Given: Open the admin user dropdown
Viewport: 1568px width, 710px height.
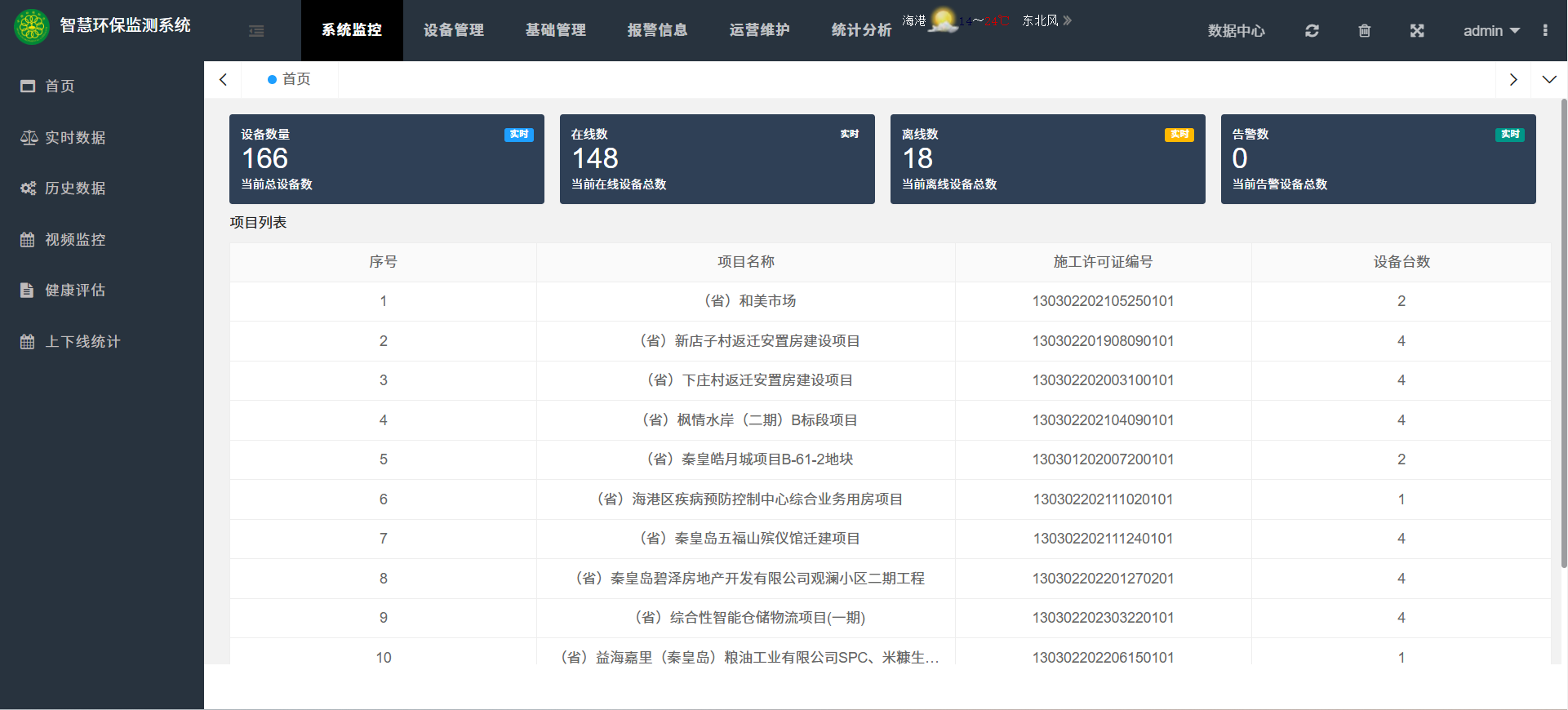Looking at the screenshot, I should [x=1490, y=31].
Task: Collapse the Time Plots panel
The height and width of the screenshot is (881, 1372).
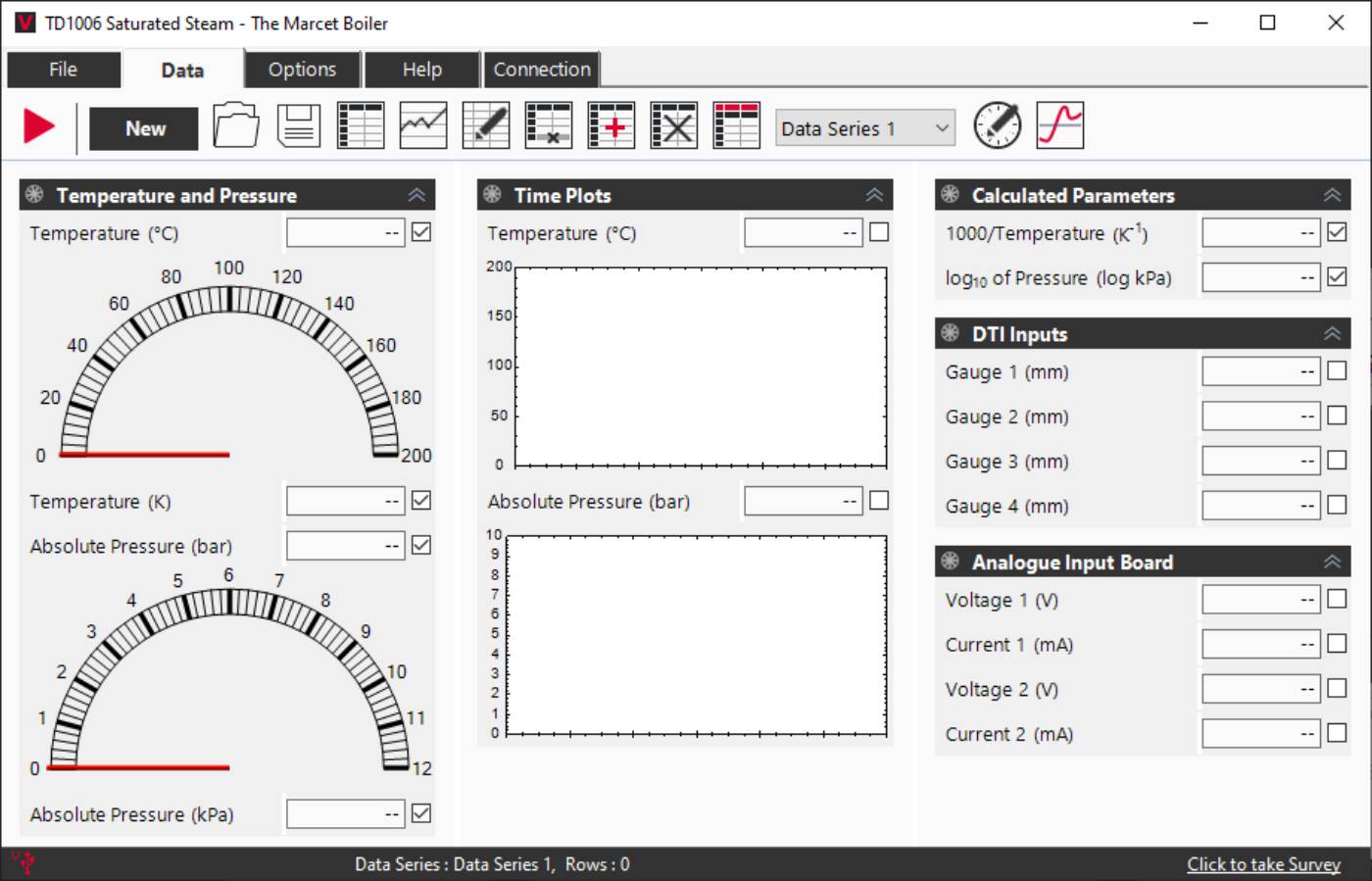Action: pos(874,195)
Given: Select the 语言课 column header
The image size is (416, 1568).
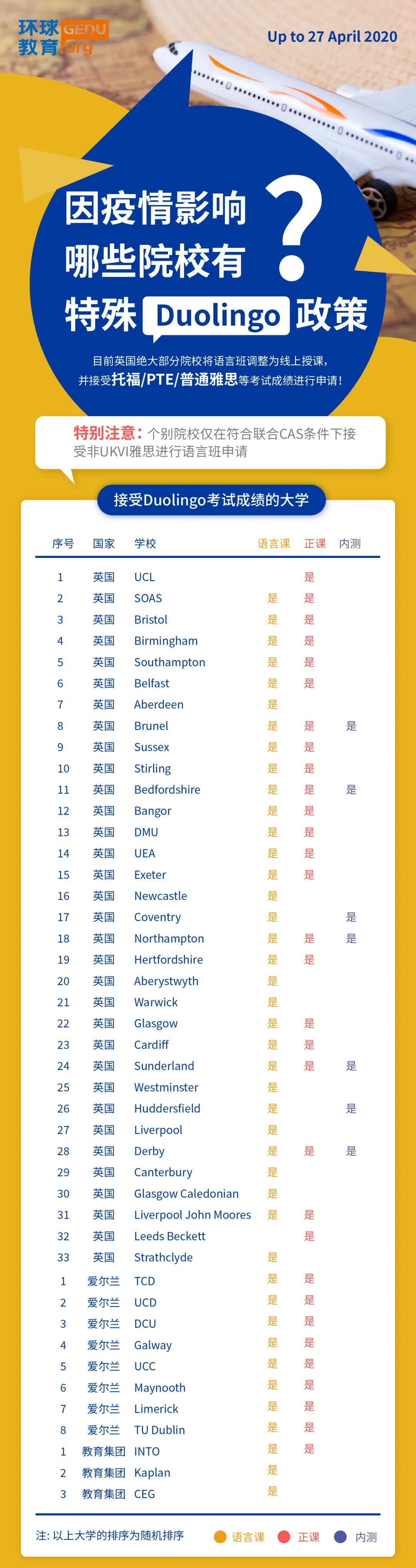Looking at the screenshot, I should point(274,544).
★ ★ ★ ★
### [TO DO]
An exact copy of the entries above is required, with the pictures left out.

### [RESULT BELOW]
Given: Open the admin user dropdown
Viewport: 1568px width, 710px height.
Looking at the screenshot, I should [x=1490, y=31].
Task: Collapse the Time Plots panel
The height and width of the screenshot is (881, 1372).
Action: pos(874,195)
Given: Select the 语言课 column header
The image size is (416, 1568).
Looking at the screenshot, I should point(274,544).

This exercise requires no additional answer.